Here is my program that attempts to use std::conditional to set the type of a member variable based on the value of an integer template parameter.
#include <stdio.h>
#include <type_traits>
using namespace std;
class cool{
public:
cool(){ printf("Cool!\n"); }
};
class notcool{
public:
notcool(){ printf("Not cool!\n"); }
};
template<int N>
class myclass{
public:
typedef std::conditional<N==5,cool,notcool> thetype;
thetype theinst;
};
int main(){
printf("Testing\n");
myclass<5> myc5;
myclass<6> myc6;
printf("Done testing\n");
return 0;
}
I would expect my program to give the following output:
Testing
Cool!
Not cool!
Done testing
Instead, the output is
Testing
Done testing
My compiler is GCC 4.9, and the way I compiled this program was using the command g++ test -std=c++11 -o test
Can anyone tell me why the program does not give the output I expect?
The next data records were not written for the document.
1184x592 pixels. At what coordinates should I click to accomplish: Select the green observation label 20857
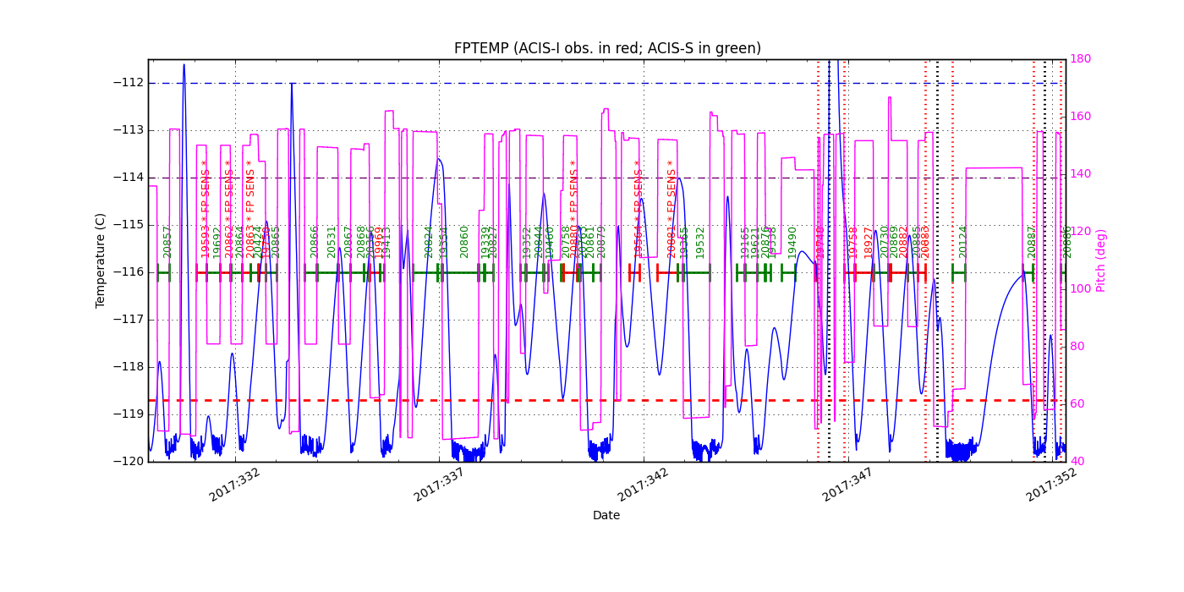click(166, 242)
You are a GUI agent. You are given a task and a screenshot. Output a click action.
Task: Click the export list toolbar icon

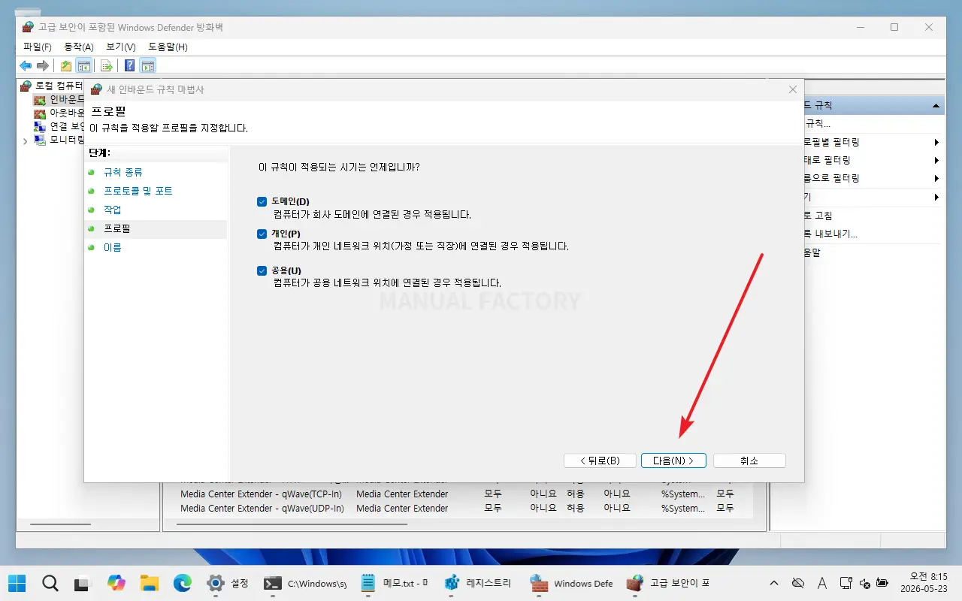(107, 65)
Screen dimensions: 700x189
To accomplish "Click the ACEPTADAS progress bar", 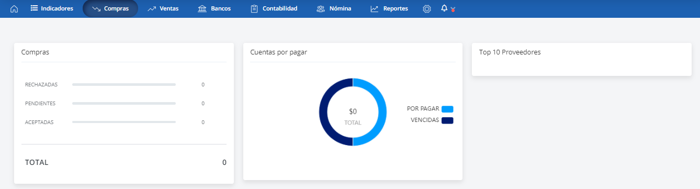I will coord(124,122).
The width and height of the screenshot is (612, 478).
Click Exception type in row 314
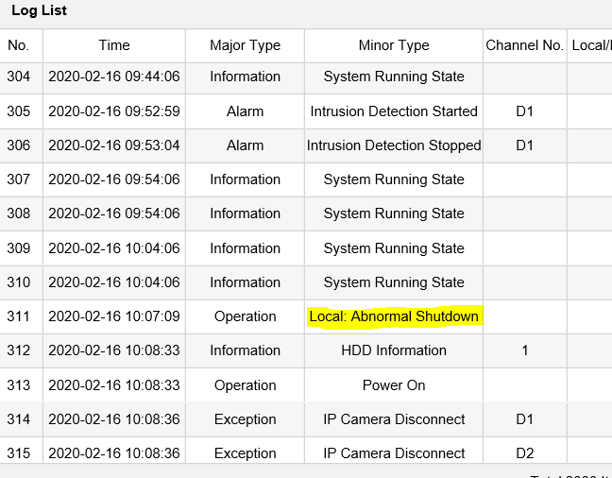tap(245, 419)
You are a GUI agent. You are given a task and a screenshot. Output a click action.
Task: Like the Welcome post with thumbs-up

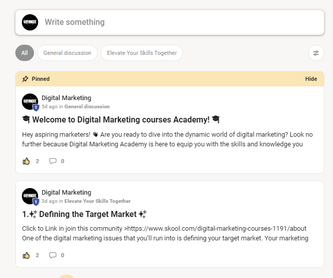pos(26,161)
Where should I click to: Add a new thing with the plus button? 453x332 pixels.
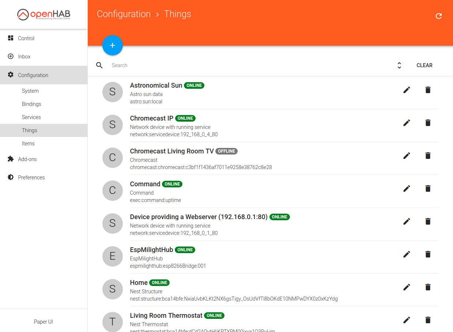point(113,45)
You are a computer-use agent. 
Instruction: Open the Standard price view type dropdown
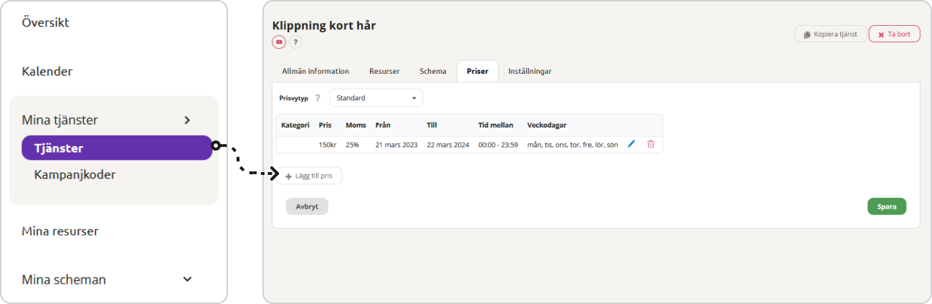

typedef typename std::conditional<N==5,cool,notcool>::type thetype;
// ^^^^^^^^ ^^^^^^
thetype
is actually not cool
, and also not notcool
. But std::conditional
.
Yes. std::conditional
is a type, that's how most type traits are implemented. If you want to get the underlying type from the conditional, you need to access the underlying type
member from std::conditional
. That's also how most type traits are implemented: They all have a type
member which can be used to access the actual type you want, and not the type trait type.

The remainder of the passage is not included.